Scoperte e rivelazioni
Un dipinto su lavagna, finora sconosciuto, di Alessandro Maganza dove luci e ombre esprimono un’atmosfera caravaggesca forse involontaria
Ancora una lavagna. Per più versi singolare. In questa sede abbiamo appena resa nota una armoniosa lavagna di Alessandro Turchi, pittore di sapido classicismo, in una consolidata tradizione veronese nella pittura su pietra di paragone alla quale si sono intensivamente applicati, con lui, Felice Brusasorci, Pasquale Ottino, Marcantonio Bassetti. In tempi relativamente recenti si sono trovati altri sofisticati esempi di questo genere, evidentemente alla moda in area veneziana nell’opera di Palma il giovane. Ma qui siamo di fronte a un Cristo in pietà di un artista vicentino, a cavallo fra Cinque e Seicento: il ben noto, ma poco conosciuto, Alessandro Maganza, dall’evidenza stilistica irrevocabile con la variante di uno dei figli, Giambattista, come ha proposto, nella recente agnizione di un Calvario nel Museo camuno di Breno, Giorgio Fossaluzza. Ma in questo caso, insieme alla individuazione del pittore, possiamo affermare che la diffusione della pratica pittorica su ardesia, con lui, si estende al territorio vicentino, come fino a oggi era raramente documentato. Una Flagellazione, di identiche dimensioni ( cm. 30,1 x 21,5), con effetti notturni a lume di candela, è conservata nei musei civici di Vicenza, in palazzo Chiericati.

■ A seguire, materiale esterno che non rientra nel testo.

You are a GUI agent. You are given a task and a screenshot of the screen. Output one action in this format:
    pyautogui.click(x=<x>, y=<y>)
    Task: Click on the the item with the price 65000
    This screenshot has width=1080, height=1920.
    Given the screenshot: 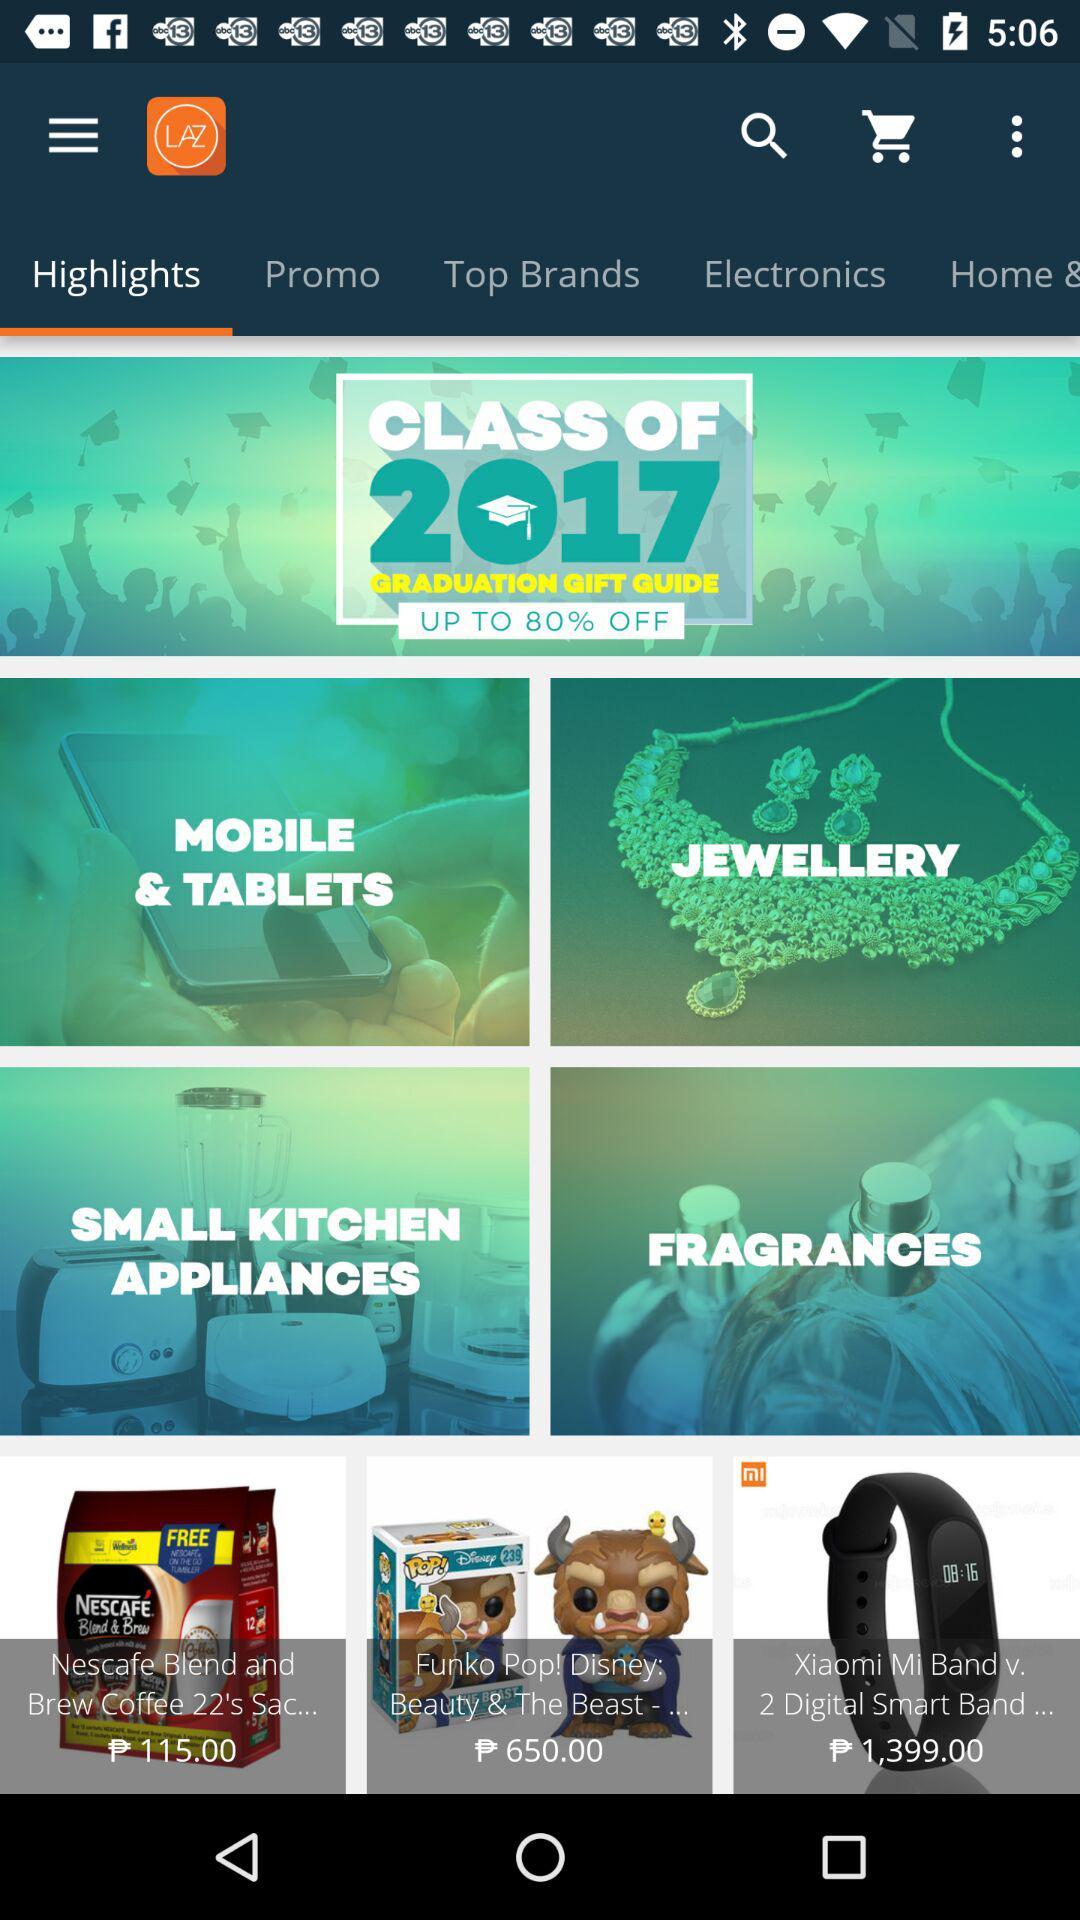 What is the action you would take?
    pyautogui.click(x=540, y=1625)
    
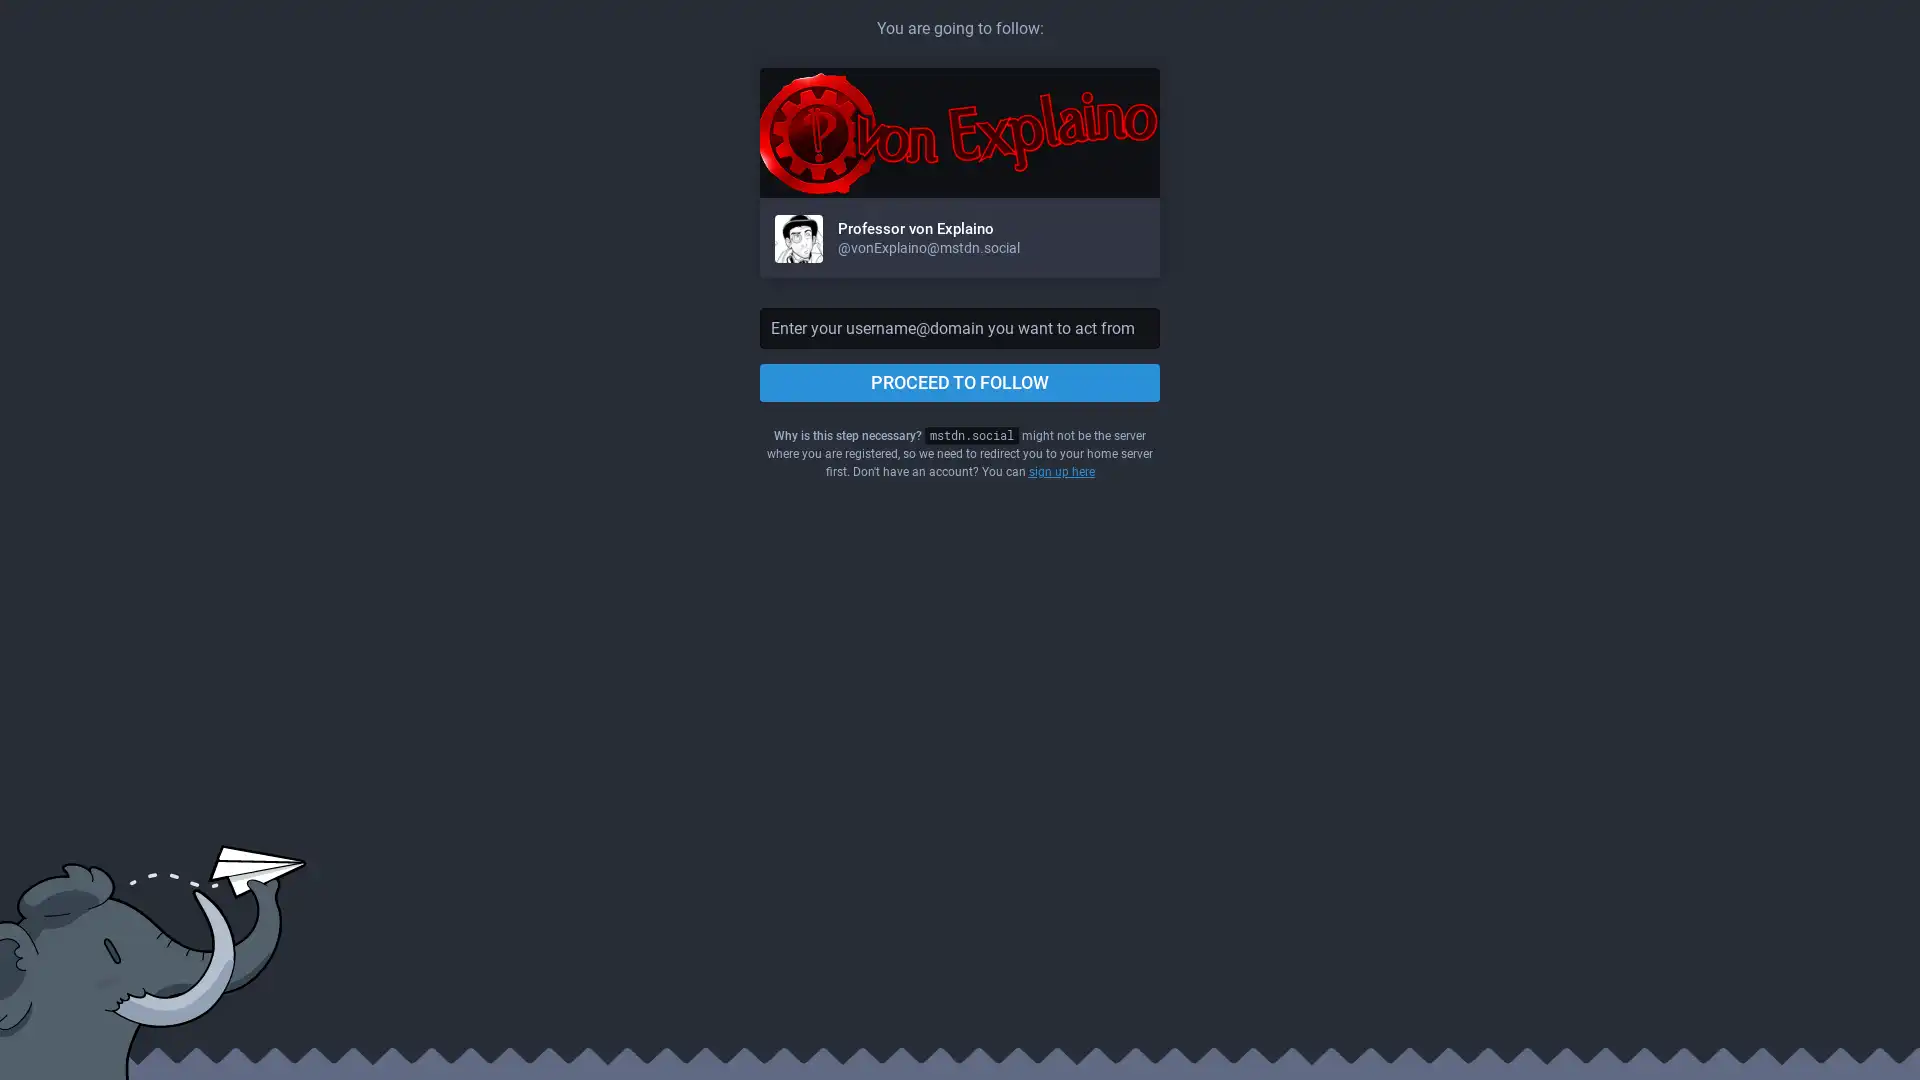  I want to click on PROCEED TO FOLLOW, so click(960, 382).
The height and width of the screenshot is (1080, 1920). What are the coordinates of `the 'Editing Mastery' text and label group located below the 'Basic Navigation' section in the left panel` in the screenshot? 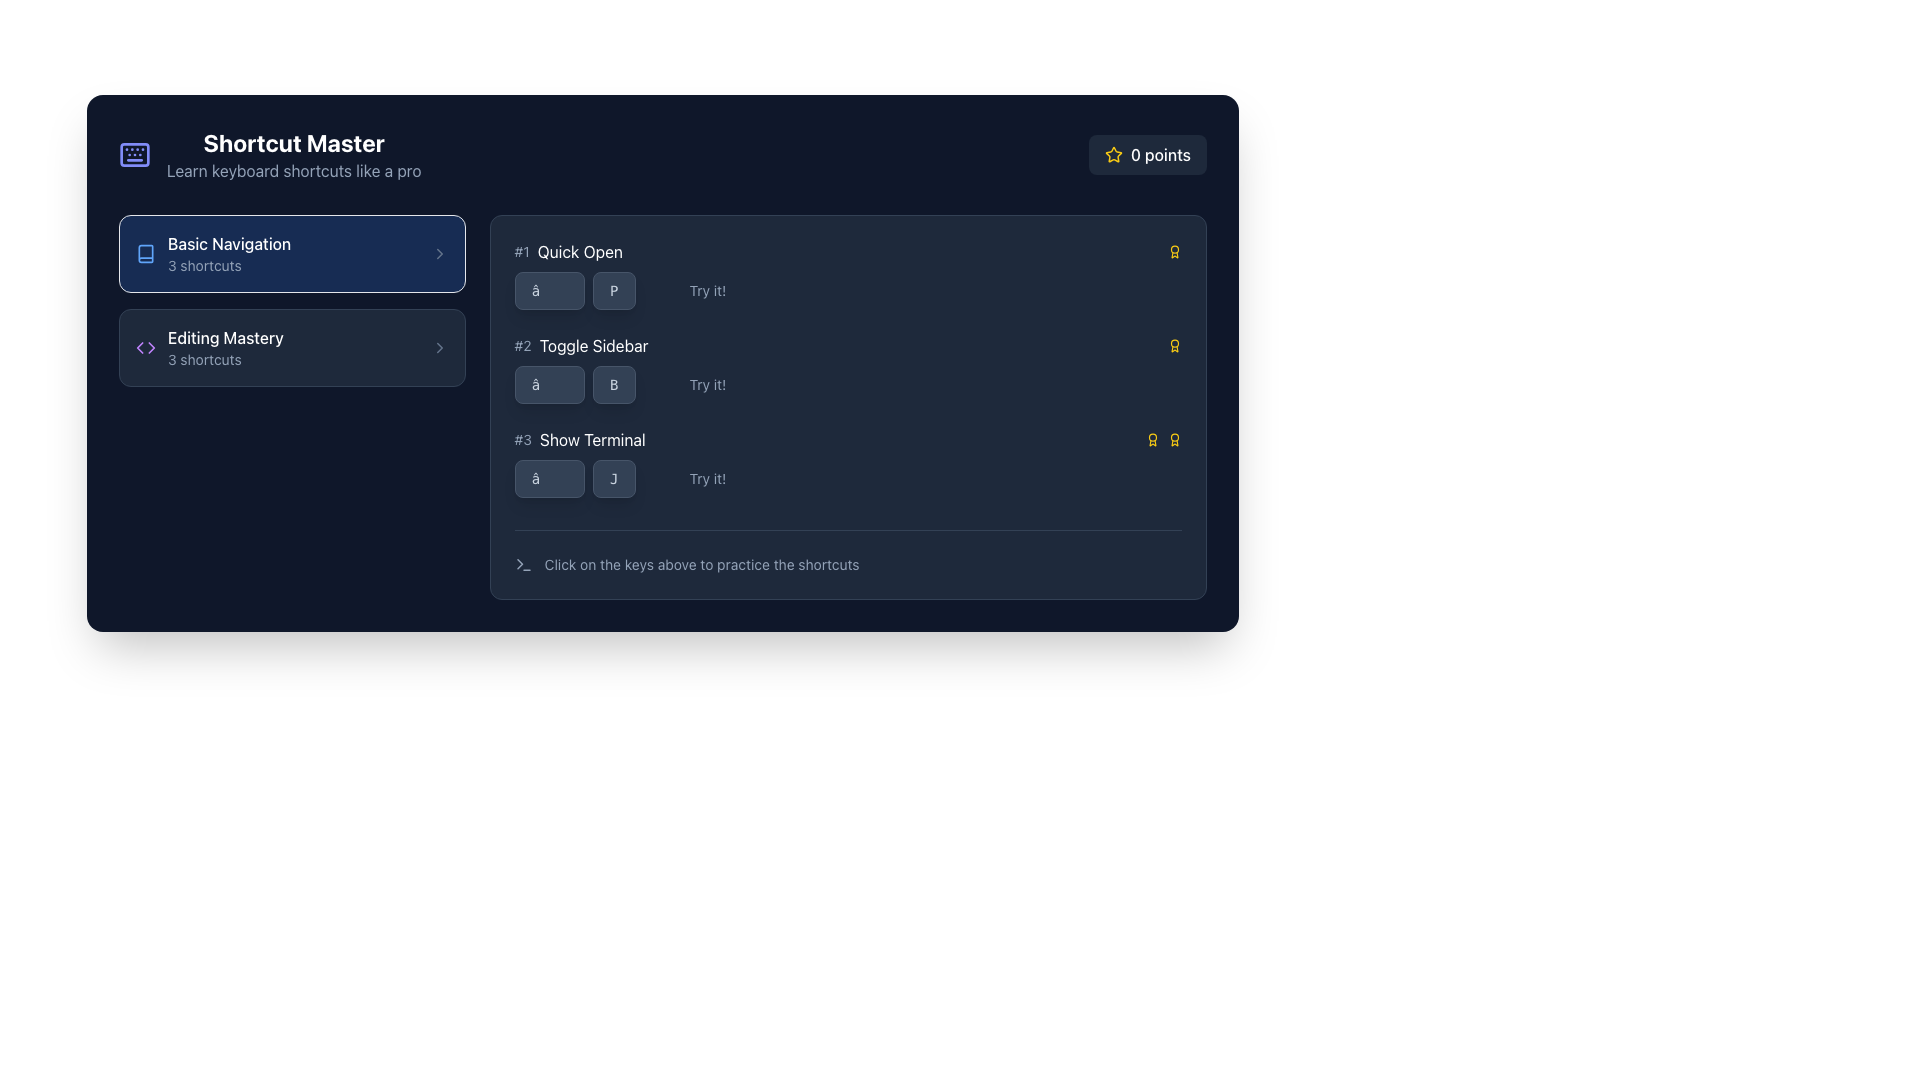 It's located at (225, 346).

PITTORE FRAGRANTE. Nel caso del Maganza, pittore talvolta fragrante ma di composizioni grevi e poco vivaci, il supporto sembra favorire l’intensità creativa, indirizzandola verso effetti notturni, a lui congeniali, in un ponte ideale ( e, forse meglio, impossibile) tra l’ultimo Tiziano e Caravaggio. Sorprende qui, per drammaticità e sintesi, il Maganza, che impagina una composizione piramidale, dominata dalla madre dolente, la cui mano destra raccoglie la luce della fiamma della candela tenuta dal San Giovanni a destra, con il volto per metà in ombra. Al centro il Cristo rattrappito, a sinistra la Maddalena dai luminosi capelli biondi e la veste rossa, che in basso splende come un fuoco. Luci e ombre esprimono una atmosfera caravaggesca forse involontaria, e più facilmente derivata da notturni bassaneschi, tra l’ultimo Jacopo e il Francesco di alcune fortunate Deposizioni a lume di candela, databili tra il 1585 e il 1590.
VELOCISSIMA ESECUZIONE. La nuova lavagna del Maganza si lega a disegni preparatori di velocissima esecuzione, come la Deposizione della Biblioteca Nacional do Brasil di Rio de Janeiro. Fino a oggi sconosciuto, il Cristo in pietà del Maganza appartiene alle collezioni di Palazzo Pallavicino a Genova, benché non registrato nel catalogo curato da Pietro Boccardo e Anna Orlando per l’editore Allemandi nel 2009.